Seth opened the guesthouse door for her and flipped a switch to turn on the lights inside but waited for her to go in ahead of him.

Lacey did, entering a large, open space. A third of that space was taken up by a kitchenette complete with appliances and a round table with two chairs. The other two-thirds of the space accommodated the living room where a sofa, an easy chair, a coffee table, matching end tables and lamps faced a fireplace and an entertainment center.

“Those French doors open onto a little private patio in back,” he informed her, raising his chin at the paned glass doors directly across from the front door. “The fridge has some staples in it that are yours for the using. There’s coffee and tea and cereal in the pantry. The key to the lock is on the counter.”

Then he pointed a thumb over his shoulder at an archway on the other side of the living room area. “There’s one bedroom, one bath through there. The bedroom has a double bed, another television, and a couple of bureaus along with the closet. Sheets and towels are in the linen closet in the bathroom. You should find everything you need, but if you don’t, just let me know.”

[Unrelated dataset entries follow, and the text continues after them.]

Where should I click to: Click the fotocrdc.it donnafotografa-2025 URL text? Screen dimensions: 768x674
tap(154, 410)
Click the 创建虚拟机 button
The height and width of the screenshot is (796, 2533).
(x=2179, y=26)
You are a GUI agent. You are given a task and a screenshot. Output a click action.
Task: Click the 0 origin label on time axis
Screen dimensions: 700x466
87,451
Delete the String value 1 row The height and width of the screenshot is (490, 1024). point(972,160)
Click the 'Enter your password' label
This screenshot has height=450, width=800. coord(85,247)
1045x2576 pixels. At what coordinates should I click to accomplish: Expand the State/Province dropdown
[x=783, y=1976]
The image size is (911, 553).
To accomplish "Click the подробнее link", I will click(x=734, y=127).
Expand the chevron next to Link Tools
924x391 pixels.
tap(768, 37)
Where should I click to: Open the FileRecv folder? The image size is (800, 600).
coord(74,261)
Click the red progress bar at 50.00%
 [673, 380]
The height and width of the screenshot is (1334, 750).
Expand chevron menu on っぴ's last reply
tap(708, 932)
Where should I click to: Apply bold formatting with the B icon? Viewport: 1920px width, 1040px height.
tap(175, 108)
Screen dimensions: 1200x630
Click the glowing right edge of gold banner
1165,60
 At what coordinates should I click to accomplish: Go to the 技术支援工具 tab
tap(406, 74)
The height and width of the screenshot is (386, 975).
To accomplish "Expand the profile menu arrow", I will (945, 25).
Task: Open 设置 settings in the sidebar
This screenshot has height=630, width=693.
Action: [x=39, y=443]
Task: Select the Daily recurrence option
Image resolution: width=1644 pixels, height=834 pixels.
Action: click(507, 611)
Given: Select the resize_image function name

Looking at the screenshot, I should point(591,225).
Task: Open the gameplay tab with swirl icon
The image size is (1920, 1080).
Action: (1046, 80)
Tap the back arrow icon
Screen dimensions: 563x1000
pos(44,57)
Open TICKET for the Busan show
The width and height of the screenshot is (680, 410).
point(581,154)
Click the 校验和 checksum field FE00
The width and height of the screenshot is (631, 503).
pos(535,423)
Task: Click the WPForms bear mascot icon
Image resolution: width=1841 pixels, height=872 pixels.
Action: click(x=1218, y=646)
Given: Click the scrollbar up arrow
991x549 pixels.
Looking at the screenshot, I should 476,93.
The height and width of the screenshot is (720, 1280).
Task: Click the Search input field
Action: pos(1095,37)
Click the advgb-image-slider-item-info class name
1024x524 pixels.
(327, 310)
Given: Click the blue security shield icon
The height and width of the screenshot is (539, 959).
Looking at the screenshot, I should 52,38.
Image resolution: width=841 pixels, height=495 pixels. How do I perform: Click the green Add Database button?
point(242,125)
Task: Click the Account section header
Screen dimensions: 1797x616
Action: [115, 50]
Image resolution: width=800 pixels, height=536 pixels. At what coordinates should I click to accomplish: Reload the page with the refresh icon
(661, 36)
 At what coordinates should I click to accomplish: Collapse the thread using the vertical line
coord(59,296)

And it was all spotlessly clean, which Lacey appreciated.

“It’s perfect,” she said truthfully. “Even more than I need.”

“Great. Come on, then, we’ll pull your car around to the garage and I’ll help you carry stuff in.”

“Oh, you don’t have to play moving man—”

“Hey, if the service is good enough, I could get a big tip out of it,” he joked.

Tipping a Camden—now that would be a novelty. Although the slightly flirtatious way he’d said that could mean he was expecting something other than money …

Or not. Her imagination was running away with her. And she needed to stop it!

Then Seth said, “Accept my lugging stuff in as compensation for the oversight of leaving old junk on the property we sold you.”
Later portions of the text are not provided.